◆ **Required work**
When you reproduce the entries below, keep each one exact and drop any pictures.

[Records excerpted from a collection]
* * * * * * * * *

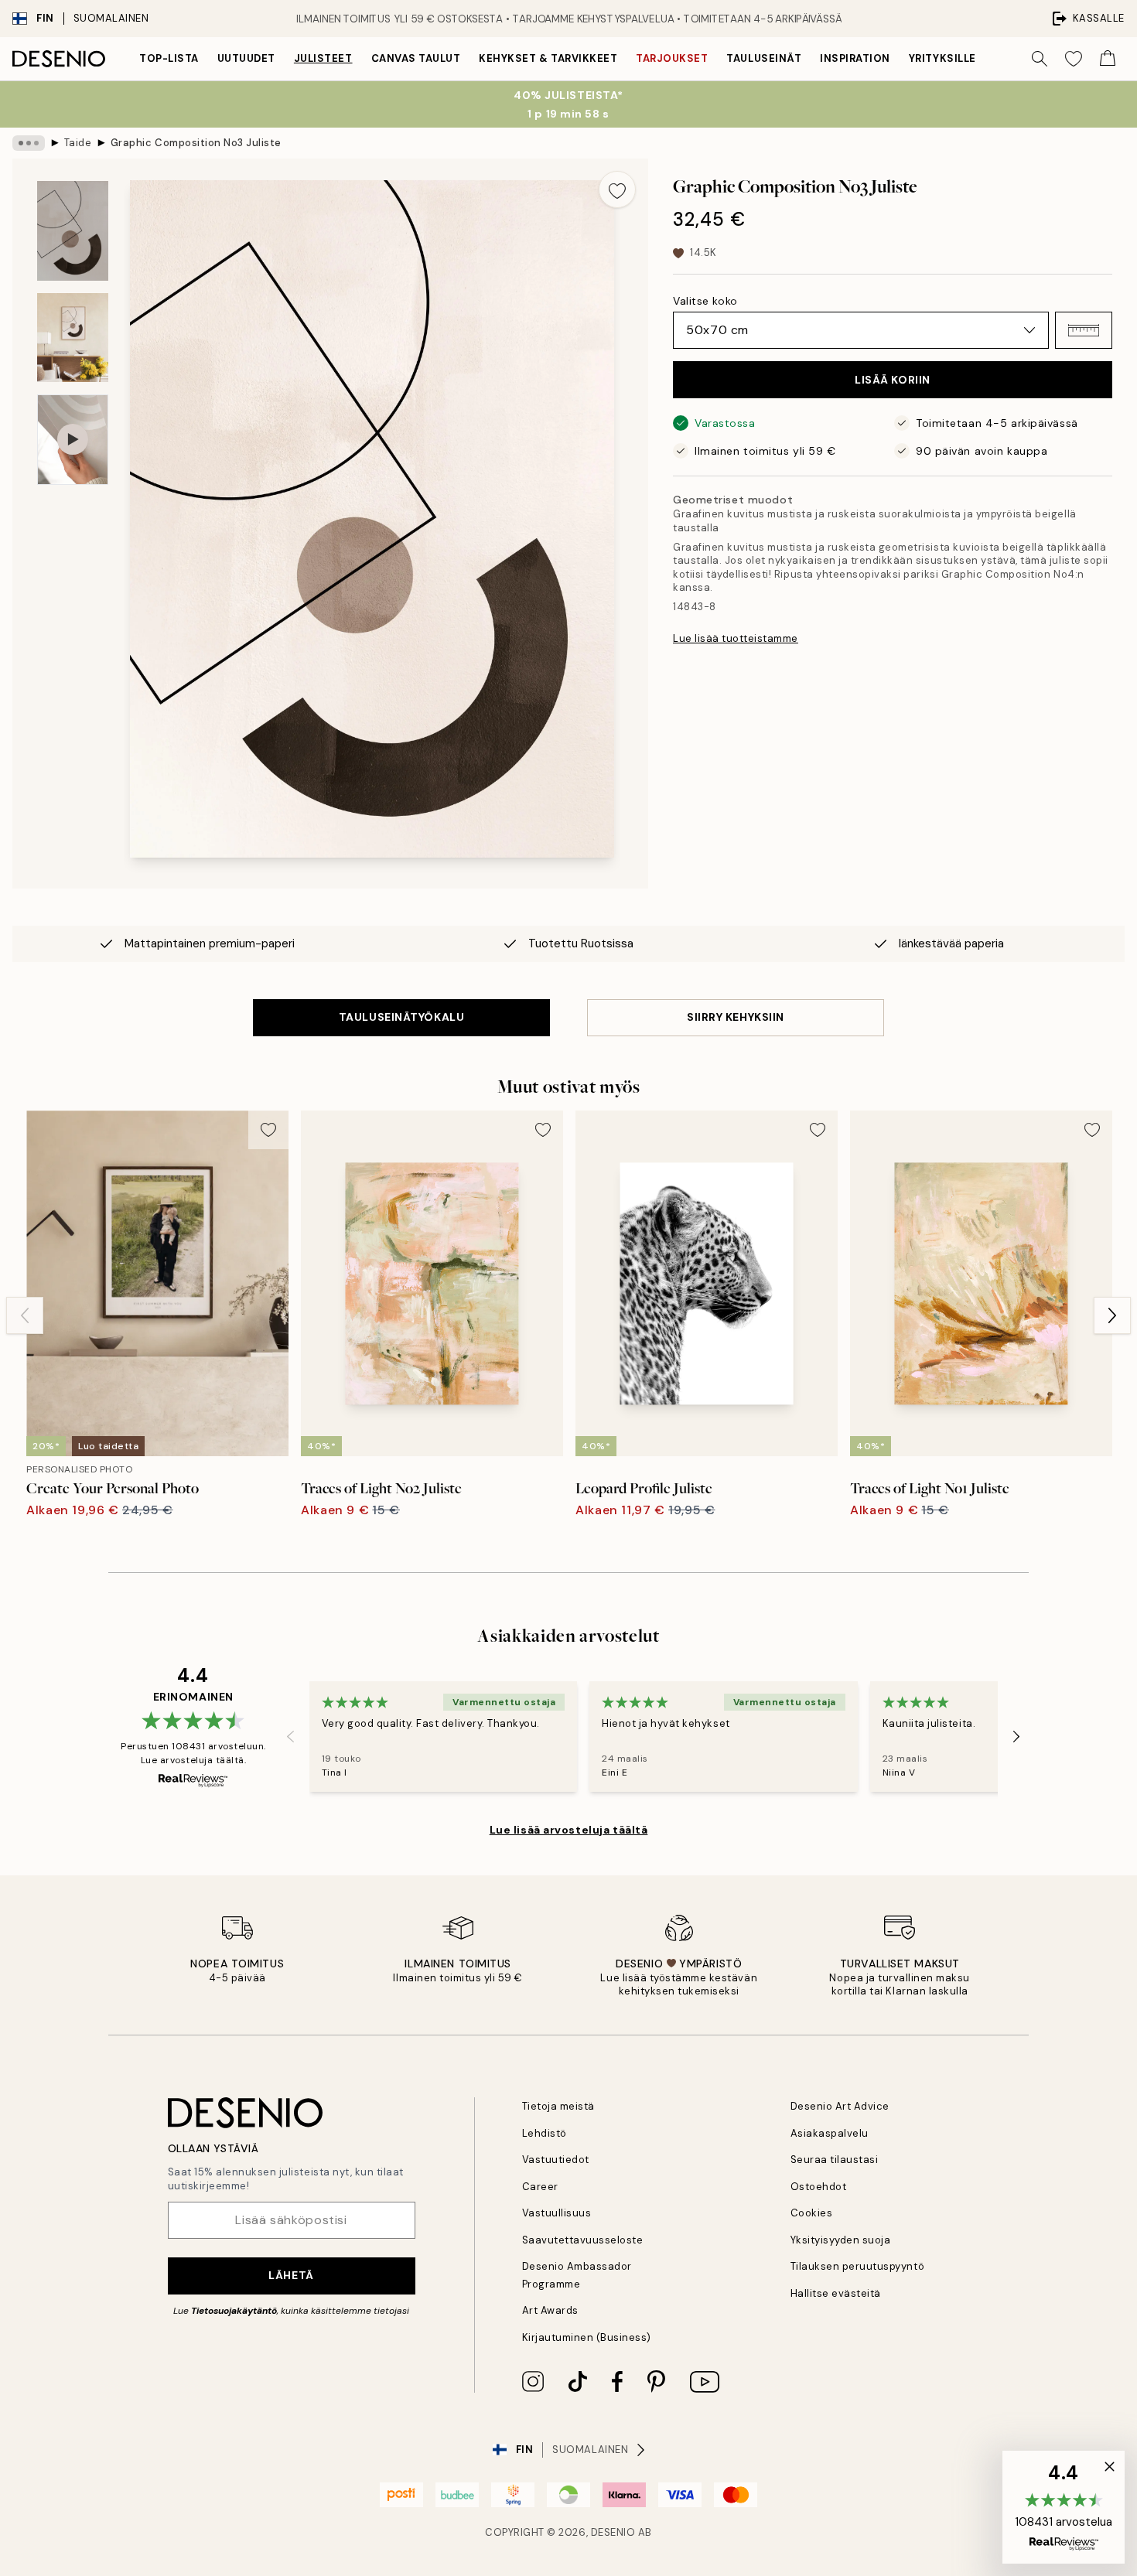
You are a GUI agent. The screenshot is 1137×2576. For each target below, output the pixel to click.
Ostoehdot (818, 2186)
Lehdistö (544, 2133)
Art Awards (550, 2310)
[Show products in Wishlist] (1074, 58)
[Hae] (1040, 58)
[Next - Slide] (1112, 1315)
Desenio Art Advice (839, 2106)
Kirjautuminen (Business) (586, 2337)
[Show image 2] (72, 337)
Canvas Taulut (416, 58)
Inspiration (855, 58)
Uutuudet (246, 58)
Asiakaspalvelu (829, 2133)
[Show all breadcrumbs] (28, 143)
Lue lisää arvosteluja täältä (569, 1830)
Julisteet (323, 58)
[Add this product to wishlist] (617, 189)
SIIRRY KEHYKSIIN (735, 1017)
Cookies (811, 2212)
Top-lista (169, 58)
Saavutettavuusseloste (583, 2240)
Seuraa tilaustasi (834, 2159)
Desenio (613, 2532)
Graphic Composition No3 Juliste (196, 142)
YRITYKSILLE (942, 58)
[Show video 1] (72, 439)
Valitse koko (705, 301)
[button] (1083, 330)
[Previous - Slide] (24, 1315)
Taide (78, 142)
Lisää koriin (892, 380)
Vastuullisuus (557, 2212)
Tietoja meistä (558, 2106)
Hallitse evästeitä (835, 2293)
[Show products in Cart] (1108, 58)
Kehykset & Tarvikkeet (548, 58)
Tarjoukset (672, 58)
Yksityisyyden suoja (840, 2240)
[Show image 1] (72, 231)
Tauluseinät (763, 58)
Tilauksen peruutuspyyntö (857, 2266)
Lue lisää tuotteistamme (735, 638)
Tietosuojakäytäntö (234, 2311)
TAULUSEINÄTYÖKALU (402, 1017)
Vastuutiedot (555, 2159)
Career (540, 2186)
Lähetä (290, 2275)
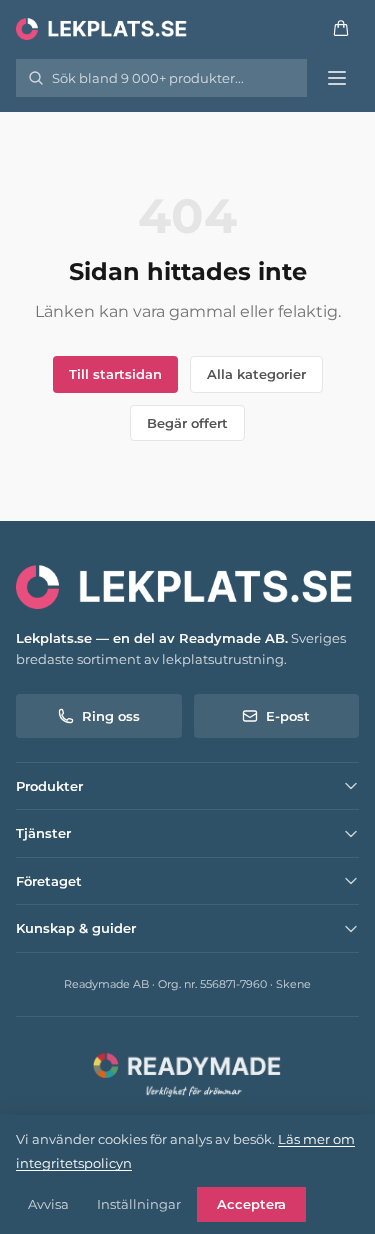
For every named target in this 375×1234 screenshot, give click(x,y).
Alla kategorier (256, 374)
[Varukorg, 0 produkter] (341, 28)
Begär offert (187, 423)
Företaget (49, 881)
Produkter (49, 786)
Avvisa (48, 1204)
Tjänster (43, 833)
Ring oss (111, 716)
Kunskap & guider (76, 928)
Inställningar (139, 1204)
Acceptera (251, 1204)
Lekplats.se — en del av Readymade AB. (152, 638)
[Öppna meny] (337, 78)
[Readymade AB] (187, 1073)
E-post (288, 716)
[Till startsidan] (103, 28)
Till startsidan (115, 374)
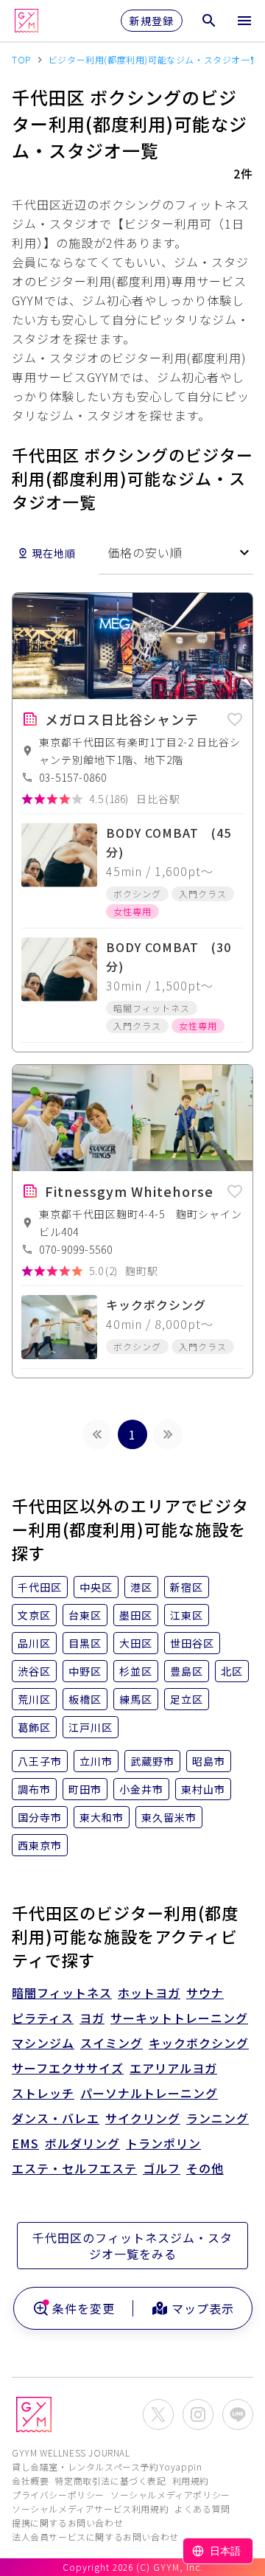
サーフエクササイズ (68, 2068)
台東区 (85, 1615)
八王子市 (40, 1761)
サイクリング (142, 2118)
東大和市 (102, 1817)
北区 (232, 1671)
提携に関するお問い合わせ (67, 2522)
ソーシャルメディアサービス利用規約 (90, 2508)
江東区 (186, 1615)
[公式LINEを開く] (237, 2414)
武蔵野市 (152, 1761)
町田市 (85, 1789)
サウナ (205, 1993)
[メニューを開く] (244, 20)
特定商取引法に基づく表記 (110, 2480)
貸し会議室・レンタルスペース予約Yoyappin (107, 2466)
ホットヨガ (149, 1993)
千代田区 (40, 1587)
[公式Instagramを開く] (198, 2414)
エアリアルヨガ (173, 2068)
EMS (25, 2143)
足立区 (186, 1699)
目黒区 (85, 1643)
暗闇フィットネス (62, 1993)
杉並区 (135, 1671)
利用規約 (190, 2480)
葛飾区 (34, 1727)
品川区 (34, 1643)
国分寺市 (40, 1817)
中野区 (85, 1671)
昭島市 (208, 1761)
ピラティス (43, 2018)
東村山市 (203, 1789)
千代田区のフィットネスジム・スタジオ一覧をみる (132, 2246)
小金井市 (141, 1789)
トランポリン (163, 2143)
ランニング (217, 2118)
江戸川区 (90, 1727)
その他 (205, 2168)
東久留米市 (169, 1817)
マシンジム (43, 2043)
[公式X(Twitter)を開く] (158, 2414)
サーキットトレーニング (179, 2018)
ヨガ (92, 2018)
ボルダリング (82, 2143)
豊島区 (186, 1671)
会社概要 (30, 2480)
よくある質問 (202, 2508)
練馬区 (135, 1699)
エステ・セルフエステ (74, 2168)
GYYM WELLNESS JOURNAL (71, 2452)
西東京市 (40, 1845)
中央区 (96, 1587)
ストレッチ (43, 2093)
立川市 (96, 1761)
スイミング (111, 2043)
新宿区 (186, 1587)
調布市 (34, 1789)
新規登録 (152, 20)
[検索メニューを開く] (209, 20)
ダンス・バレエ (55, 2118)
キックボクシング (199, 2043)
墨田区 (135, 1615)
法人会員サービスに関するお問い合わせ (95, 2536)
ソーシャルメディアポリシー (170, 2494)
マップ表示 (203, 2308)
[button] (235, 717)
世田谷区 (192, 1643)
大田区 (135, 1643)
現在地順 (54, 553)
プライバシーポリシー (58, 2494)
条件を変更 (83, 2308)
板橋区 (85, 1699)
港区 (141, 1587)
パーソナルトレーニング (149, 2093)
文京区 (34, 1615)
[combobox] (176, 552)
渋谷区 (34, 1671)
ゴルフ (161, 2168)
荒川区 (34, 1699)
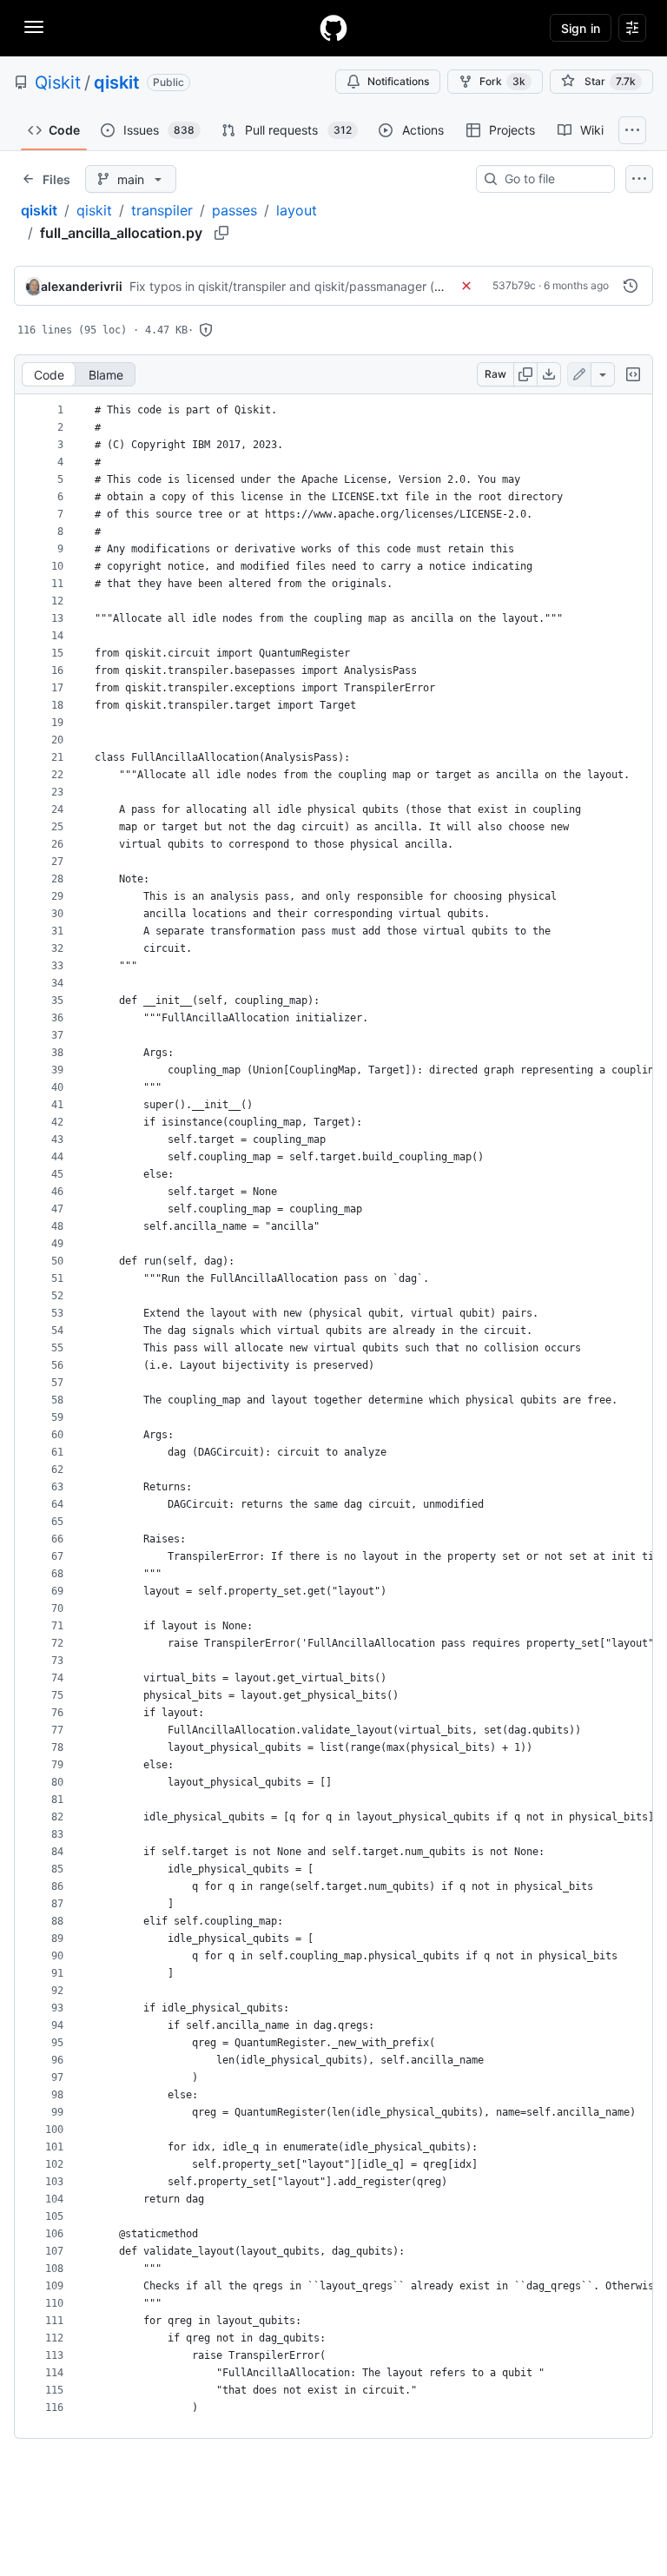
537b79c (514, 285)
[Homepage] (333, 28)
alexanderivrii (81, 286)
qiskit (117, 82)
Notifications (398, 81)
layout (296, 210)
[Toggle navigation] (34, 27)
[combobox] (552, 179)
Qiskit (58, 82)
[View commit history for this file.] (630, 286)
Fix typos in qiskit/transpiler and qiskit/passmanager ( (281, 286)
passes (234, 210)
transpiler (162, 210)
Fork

* * * * * * * * *

◆ **Expected output**
You are a GUI agent. The screenshot is 1137×2576. For each target below, output the pixel to click.
Ostoehdot (818, 2186)
Lehdistö (544, 2133)
Art Awards (550, 2310)
[Show products in Wishlist] (1074, 58)
[Hae] (1040, 58)
[Next - Slide] (1112, 1315)
Desenio Art Advice (839, 2106)
Kirjautuminen (Business) (586, 2337)
[Show image 2] (72, 337)
Canvas Taulut (416, 58)
Inspiration (855, 58)
Uutuudet (246, 58)
Asiakaspalvelu (829, 2133)
[Show all breadcrumbs] (28, 143)
Lue lisää arvosteluja täältä (569, 1830)
Julisteet (323, 58)
[Add this product to wishlist] (617, 189)
SIIRRY KEHYKSIIN (735, 1017)
Cookies (811, 2212)
Top-lista (169, 58)
Saavutettavuusseloste (583, 2240)
Seuraa tilaustasi (834, 2159)
Desenio (613, 2532)
Graphic Composition No3 Juliste (196, 142)
YRITYKSILLE (942, 58)
[Show video 1] (72, 439)
Valitse koko (705, 301)
[button] (1083, 330)
[Previous - Slide] (24, 1315)
Taide (78, 142)
Lisää koriin (892, 380)
Vastuullisuus (557, 2212)
Tietoja meistä (558, 2106)
Hallitse evästeitä (835, 2293)
[Show products in Cart] (1108, 58)
Kehykset & Tarvikkeet (548, 58)
Tarjoukset (672, 58)
Yksityisyyden suoja (840, 2240)
[Show image 1] (72, 231)
Tauluseinät (763, 58)
Tilauksen peruutuspyyntö (857, 2266)
Lue lisää tuotteistamme (735, 638)
Tietosuojakäytäntö (234, 2311)
TAULUSEINÄTYÖKALU (402, 1017)
Vastuutiedot (555, 2159)
Career (540, 2186)
Lähetä (290, 2275)
For every named target in this 375×1234 screenshot, give click(x,y).
Alla kategorier (256, 374)
[Varukorg, 0 produkter] (341, 28)
Begär offert (187, 423)
Företaget (49, 881)
Produkter (49, 786)
Avvisa (48, 1204)
Tjänster (43, 833)
Ring oss (111, 716)
Kunskap & guider (76, 928)
Inställningar (139, 1204)
Acceptera (251, 1204)
Lekplats.se — en del av Readymade AB. (152, 638)
[Öppna meny] (337, 78)
[Readymade AB] (187, 1073)
E-post (288, 716)
[Till startsidan] (103, 28)
Till startsidan (115, 374)
サーフエクササイズ (68, 2068)
台東区 (85, 1615)
八王子市 (40, 1761)
サイクリング (142, 2118)
東大和市 (102, 1817)
北区 (232, 1671)
提携に関するお問い合わせ (67, 2522)
ソーシャルメディアサービス利用規約 (90, 2508)
江東区 (186, 1615)
[公式LINEを開く] (237, 2414)
武蔵野市 (152, 1761)
町田市 (85, 1789)
サウナ (205, 1993)
[メニューを開く] (244, 20)
特定商取引法に基づく表記 (110, 2480)
貸し会議室・レンタルスペース予約Yoyappin (107, 2466)
ホットヨガ (149, 1993)
千代田区 (40, 1587)
[公式Instagramを開く] (198, 2414)
エアリアルヨガ (173, 2068)
EMS (25, 2143)
足立区 (186, 1699)
目黒区 (85, 1643)
暗闇フィットネス (62, 1993)
杉並区 (135, 1671)
利用規約 (190, 2480)
葛飾区 (34, 1727)
品川区 (34, 1643)
国分寺市 (40, 1817)
中野区 (85, 1671)
昭島市 (208, 1761)
ピラティス (43, 2018)
東村山市 (203, 1789)
千代田区のフィットネスジム・スタジオ一覧をみる (132, 2246)
小金井市 (141, 1789)
トランポリン (163, 2143)
ランニング (217, 2118)
江戸川区 (90, 1727)
その他 (205, 2168)
東久留米市 (169, 1817)
マシンジム (43, 2043)
[公式X(Twitter)を開く] (158, 2414)
サーキットトレーニング (179, 2018)
ヨガ (92, 2018)
ボルダリング (82, 2143)
豊島区 (186, 1671)
会社概要 (30, 2480)
よくある質問 (202, 2508)
練馬区 (135, 1699)
エステ・セルフエステ (74, 2168)
GYYM WELLNESS JOURNAL (71, 2452)
西東京市 (40, 1845)
中央区 (96, 1587)
ストレッチ (43, 2093)
立川市 (96, 1761)
スイミング (111, 2043)
新宿区 (186, 1587)
調布市 (34, 1789)
新規登録 (152, 20)
[検索メニューを開く] (209, 20)
ダンス・バレエ (55, 2118)
キックボクシング (199, 2043)
墨田区 (135, 1615)
法人会員サービスに関するお問い合わせ (95, 2536)
ソーシャルメディアポリシー (170, 2494)
マップ表示 (203, 2308)
[button] (235, 717)
世田谷区 (192, 1643)
大田区 (135, 1643)
現在地順 (54, 553)
プライバシーポリシー (58, 2494)
条件を変更 (83, 2308)
板橋区 (85, 1699)
港区 (141, 1587)
パーソナルトレーニング (149, 2093)
文京区 (34, 1615)
[combobox] (176, 552)
渋谷区 (34, 1671)
ゴルフ (161, 2168)
荒川区 (34, 1699)
537b79c (514, 285)
[Homepage] (333, 28)
alexanderivrii (81, 286)
qiskit (117, 82)
Notifications (398, 81)
layout (296, 210)
[Toggle navigation] (34, 27)
[combobox] (552, 179)
Qiskit (58, 82)
[View commit history for this file.] (630, 286)
Fix typos in qiskit/transpiler and qiskit/passmanager ( (281, 286)
passes (234, 210)
transpiler (162, 210)
Fork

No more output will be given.